Da dove nasce l’inchiesta

Il primo quotidiano a parlare della possibilità dell’esistenza di abusi sessuali posti in essere da soldati francesi, è stato il The Guardian; la testata britannica ha infatti ricevuto nel 2015 i documenti che attestavano indagini interne, tra commissioni e squadre di investigatori giunte in Africa, da cui si evinceva la presenza di crimini sessuali effettuati da membri dell’esercito francese nei confronti di minori centrafricani. Il luogo degli orrori sarebbe, come detto prima, l’aeroporto di Bangui; i bambini presenti nella struttura erano profughi scappati dalle campagne circostanti, in cui infuriavano le tensioni presenti in quel paese a partire dal 2013: si trattava dunque di minori in estremo stato di bisogno, a volte senza nemmeno i genitori. In cambio di cibo, i militari costringevano i bambini a rapporti sessuali oppure ad assistere agli abusi; una dinamica inquietante ed abominevole, sulla quale i vertici militari francesi avevano iniziato ad indagare sotto stretto riserbo.

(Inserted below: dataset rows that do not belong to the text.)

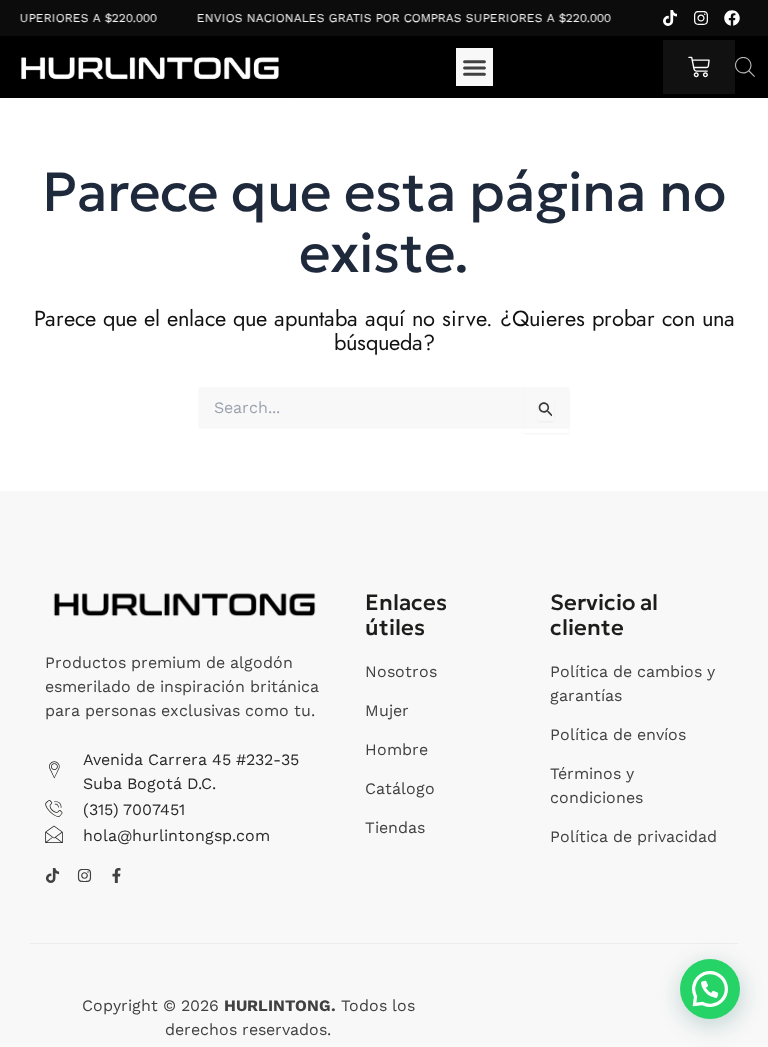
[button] (475, 67)
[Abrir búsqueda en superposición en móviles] (745, 67)
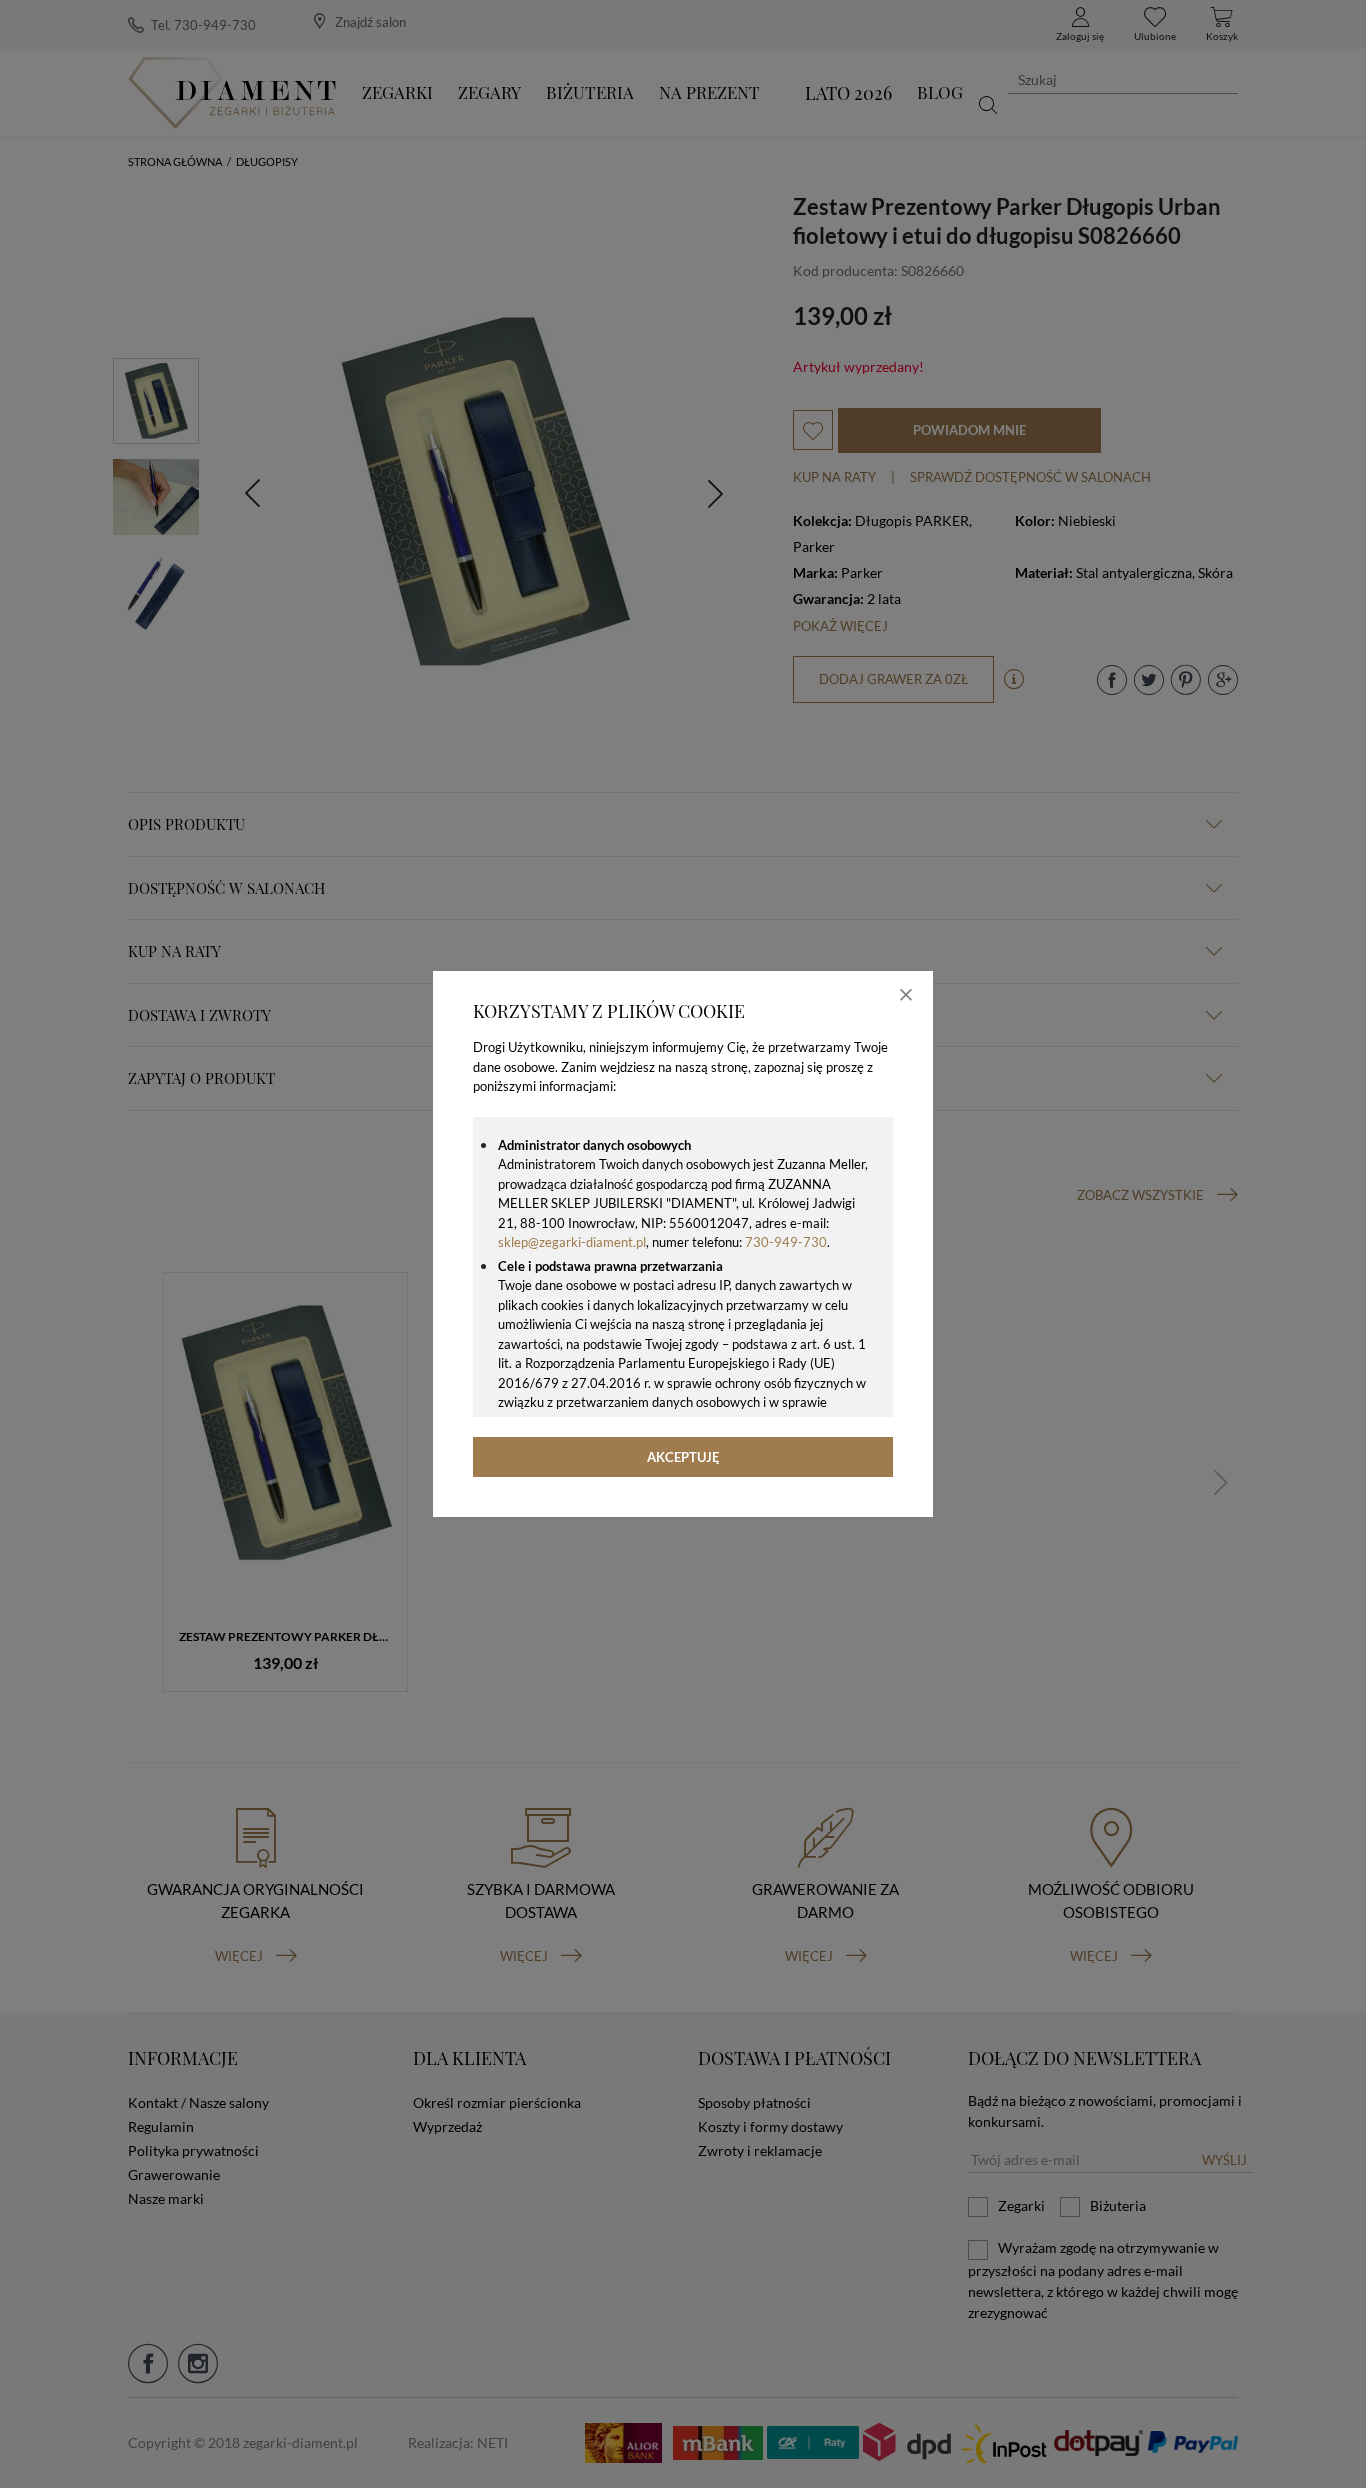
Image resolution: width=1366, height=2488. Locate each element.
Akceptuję (683, 1457)
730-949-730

A fornire i documenti al The Guardian, è stata l’associazione ‘Aids Free Word’; i membri di Afw sono riusciti a risalire ai faldoni di carte e file che attestavano la presenza di crimini di natura sessuale dei francesi e, da lì in poi, la notizia è diventata pubblica. Ovviamente il caso ha suscitato indignazione in Francia, con diverse associazioni che hanno sollevato diversi solleciti affinché si potesse accertare tutta la verità, punendo tanto i responsabili quanto chi, pur sapendo, non ha fatto nulla per modificare la situazione e porre fine agli orrori. I magistrati d’oltralpe hanno quindi avviato un procedimento, volto a produrre un’inchiesta in grado di rendere giustizia a chi ha subito i crimini sessuali; le indagini hanno portato a sospettare di almeno tredici soldati, con le testimonianze di sei bambini. Come detto però, adesso tutto rischia di insabbiarsi; il NYT lo scorso 6 gennaio ha riportato la decisione dei giudici francesi sul non luogo a procedere, dunque per i minori centrafricani abusati non ci saranno colpevoli giudicati come tali per gli abusi da loro subiti.

La missione francese nella Repubblica Centrafricana

La piccola Repubblica nata dall’indipendenza ottenuta dalla Francia nell’agosto del 1960, ha una composizione etnica e religiosa molto variegata che spesso ha dato adito a contrasti e tensioni; per tal motivo, Parigi non ha mai smesso di guardare con attenzione all’evolversi della situazione a Bangui, nel 2003 ha pure inviato un piccolo contingente a presidio dell’aeroporto della capitale centrafricana. Ma è dal 2012 che la situazione è sembrata precipitare; nel paese è emersa la forza dei Seleka, una coalizione di gruppi e sigle contrarie al mantenimento del potere dell’ex presidente Francois Bozizé, spodestato con un colpo di Stato il 24 marzo 2013 e sostituito da Michel Djotodia. Da quel momento, le violenze hanno assunto spesso carattere settario e migliaia di cittadini sono dovuti scappare dalle proprie case; è in questo clima che l’allora presidente francese Francois Hollande si è fatto autorizzare dall’Onu, con voto del Consiglio di Sicurezza, una missione delle truppe di Parigi per cercare di stabilizzare la situazione.

A partire dal 6 dicembre 2013, i soldati francesi hanno iniziato ad avere compiti di controllo e pattugliamento sia della capitale che delle zone più calde del paese; in totale, il contingente francese è formato da 1.600 soldati. Tredici di loro, come detto, sono implicati nel terribile caso giudiziario che però non è destinato a diventare un processo; i bambini centrafricani non vedranno mai alla sbarra i propri aguzzini, né vedranno i nomi di chi ha commesso quei terribili atti tra coloro giudicati come responsabili. La decisione della Magistratura francese di dichiarare il non luogo a procedere, tanto nel paese transalpino quanto a livello internazionale, non sta mancando di far discutere e di suscitare indignazione nell’opinione pubblica; alcune associazioni a Parigi hanno dichiarato di essere pronte a ricorrere contro la decisione dei giudici, fornendo prove e documenti che attesterebbero i crimini commessi ad opera dei soldati.